Good catch, it does fail on dedicated nodes. Created https://github.com/openshift/openshift-ansible/pull/8132 to fix this
Fix is available in openshift-ansible-3.10.0-0.30.0
Verify this bug with openshift-ansible-3.10.0-0.30.0.git.0.4f02952.el7.noarch. Run easy-mode.yaml playbook, it would generate the detailed cert report as /tmp/cert-expiry-report.html and /tmp/cert-expiry-report.json by default.

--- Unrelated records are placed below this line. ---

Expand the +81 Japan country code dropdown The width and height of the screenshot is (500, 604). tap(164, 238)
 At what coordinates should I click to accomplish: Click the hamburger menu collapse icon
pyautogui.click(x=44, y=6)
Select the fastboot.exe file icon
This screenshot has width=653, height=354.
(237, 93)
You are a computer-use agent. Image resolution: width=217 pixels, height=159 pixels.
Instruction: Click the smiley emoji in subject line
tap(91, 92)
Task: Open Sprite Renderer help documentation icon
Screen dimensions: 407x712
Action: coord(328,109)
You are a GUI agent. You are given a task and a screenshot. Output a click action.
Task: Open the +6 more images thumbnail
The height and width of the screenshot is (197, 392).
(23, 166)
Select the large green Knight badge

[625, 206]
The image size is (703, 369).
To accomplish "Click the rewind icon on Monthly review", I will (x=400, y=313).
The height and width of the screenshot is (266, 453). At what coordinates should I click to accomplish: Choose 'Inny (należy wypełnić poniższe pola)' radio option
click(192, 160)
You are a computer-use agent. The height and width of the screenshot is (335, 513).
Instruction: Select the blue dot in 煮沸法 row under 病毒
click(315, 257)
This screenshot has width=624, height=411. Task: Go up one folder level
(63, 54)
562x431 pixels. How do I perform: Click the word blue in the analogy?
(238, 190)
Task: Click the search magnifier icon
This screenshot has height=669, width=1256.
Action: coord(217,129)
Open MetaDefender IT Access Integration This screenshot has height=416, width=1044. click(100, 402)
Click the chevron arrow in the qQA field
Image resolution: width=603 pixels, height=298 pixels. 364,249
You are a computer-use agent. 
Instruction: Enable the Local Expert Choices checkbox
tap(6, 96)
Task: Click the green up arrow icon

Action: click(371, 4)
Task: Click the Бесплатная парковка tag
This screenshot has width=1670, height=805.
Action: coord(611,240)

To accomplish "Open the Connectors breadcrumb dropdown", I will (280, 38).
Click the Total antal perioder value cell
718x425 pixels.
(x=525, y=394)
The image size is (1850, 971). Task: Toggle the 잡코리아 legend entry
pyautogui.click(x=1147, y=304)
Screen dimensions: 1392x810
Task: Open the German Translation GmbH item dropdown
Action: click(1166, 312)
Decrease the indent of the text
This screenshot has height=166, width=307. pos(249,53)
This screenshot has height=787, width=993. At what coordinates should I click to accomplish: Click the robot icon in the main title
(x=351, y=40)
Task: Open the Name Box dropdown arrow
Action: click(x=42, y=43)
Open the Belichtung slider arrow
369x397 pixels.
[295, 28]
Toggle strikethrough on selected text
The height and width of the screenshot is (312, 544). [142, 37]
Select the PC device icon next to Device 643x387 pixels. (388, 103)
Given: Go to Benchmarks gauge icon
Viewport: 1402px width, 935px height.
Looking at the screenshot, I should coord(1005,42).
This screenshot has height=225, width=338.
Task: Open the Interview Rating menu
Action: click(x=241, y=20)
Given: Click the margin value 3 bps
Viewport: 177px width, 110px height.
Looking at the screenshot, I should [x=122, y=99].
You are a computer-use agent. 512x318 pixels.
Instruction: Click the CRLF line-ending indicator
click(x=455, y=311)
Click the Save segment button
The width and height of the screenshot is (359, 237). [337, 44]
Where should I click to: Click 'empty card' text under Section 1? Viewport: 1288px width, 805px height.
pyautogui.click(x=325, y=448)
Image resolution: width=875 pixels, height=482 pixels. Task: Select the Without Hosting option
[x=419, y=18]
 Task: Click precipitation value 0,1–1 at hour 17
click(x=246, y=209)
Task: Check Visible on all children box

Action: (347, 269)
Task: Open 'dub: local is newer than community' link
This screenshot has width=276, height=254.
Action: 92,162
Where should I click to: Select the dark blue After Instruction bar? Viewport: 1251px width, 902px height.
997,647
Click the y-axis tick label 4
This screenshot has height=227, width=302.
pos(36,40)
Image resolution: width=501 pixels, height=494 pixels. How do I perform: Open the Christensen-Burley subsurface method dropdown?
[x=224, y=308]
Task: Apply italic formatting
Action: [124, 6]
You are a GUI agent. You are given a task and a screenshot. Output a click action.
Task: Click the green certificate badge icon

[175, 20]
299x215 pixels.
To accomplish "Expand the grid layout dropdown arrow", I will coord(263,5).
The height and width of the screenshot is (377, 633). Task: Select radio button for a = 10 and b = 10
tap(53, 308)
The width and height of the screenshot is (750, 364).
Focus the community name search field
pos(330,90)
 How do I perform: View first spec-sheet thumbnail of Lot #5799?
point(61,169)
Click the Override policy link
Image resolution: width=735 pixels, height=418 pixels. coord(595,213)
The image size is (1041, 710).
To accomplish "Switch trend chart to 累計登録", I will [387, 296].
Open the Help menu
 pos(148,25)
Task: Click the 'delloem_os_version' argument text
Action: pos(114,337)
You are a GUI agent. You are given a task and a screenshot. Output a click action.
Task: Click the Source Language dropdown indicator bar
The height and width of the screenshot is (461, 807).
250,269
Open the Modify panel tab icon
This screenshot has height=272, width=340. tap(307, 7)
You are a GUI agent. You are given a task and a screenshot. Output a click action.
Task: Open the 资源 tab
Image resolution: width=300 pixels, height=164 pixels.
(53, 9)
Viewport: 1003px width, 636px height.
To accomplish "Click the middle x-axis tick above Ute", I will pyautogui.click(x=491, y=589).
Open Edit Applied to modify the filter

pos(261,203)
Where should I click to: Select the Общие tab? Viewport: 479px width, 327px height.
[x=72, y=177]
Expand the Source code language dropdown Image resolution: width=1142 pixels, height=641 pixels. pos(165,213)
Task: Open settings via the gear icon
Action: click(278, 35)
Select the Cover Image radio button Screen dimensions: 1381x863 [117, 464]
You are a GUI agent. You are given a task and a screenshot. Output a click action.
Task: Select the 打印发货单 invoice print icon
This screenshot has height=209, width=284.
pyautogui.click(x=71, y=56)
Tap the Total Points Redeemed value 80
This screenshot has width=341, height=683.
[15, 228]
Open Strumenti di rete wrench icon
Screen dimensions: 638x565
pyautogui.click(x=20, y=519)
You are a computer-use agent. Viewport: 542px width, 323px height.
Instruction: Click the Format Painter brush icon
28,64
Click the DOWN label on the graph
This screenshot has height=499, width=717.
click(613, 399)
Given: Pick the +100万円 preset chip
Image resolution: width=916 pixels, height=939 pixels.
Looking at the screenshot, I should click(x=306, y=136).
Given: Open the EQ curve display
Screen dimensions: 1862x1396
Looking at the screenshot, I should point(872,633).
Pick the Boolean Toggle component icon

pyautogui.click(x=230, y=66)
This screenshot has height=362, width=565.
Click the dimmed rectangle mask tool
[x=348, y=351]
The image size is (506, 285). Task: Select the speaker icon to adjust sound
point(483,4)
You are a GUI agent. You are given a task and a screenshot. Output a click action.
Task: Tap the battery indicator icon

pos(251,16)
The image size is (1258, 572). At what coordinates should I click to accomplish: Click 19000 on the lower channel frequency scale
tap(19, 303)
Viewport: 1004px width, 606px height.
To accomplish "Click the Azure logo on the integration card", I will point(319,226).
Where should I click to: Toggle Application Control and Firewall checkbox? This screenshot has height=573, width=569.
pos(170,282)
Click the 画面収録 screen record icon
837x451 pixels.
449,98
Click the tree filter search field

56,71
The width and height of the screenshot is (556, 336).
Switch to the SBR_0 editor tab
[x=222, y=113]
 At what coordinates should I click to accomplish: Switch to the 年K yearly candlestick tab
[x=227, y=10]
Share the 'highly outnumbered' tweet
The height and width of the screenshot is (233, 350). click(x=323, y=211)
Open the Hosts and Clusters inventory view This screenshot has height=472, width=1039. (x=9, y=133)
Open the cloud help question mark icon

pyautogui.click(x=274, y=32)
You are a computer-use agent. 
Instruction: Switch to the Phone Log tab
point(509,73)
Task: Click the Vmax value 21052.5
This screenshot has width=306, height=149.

List the certs checked by the playbook: [root@gpei-preserved host]# grep path /tmp/cert-expiry-report.json "path": "/etc/etcd/ca.crt", "path": "/etc/etcd/server.crt", "path": "/etc/etcd/peer.crt", "path": "/etc/origin/node/node.kubeconfig", "path": "/etc/origin/node/node.kubeconfig", "path": "/etc/origin/master/admin.kubeconfig", "path": "/etc/origin/master/openshift-master.kubeconfig", "path": "/etc/origin/master/master.server.crt", "path": "/etc/origin/master/master.proxy-client.crt", "path": "/etc/origin/master/master.kubelet-client.crt", "path": "/etc/origin/master/service-signer.crt", "path": "/etc/origin/master/master.etcd-client.crt", "path": "/etc/origin/master/master.etcd-ca.crt", "path": "/etc/origin/master/ca.crt", "path": "/etc/origin/node/client-ca.crt", "path": "/etc/origin/node/client-ca.crt", "path": "/api/v1/namespaces/default/secrets/registry-certificates", "path": "/api/v1/namespaces/default/secrets/router-certs", "path": "/etc/origin/node/client-ca.crt", "path": "/etc/origin/node/client-ca.crt", master.kubelet-client.crt and master.proxy-client.crt were checked.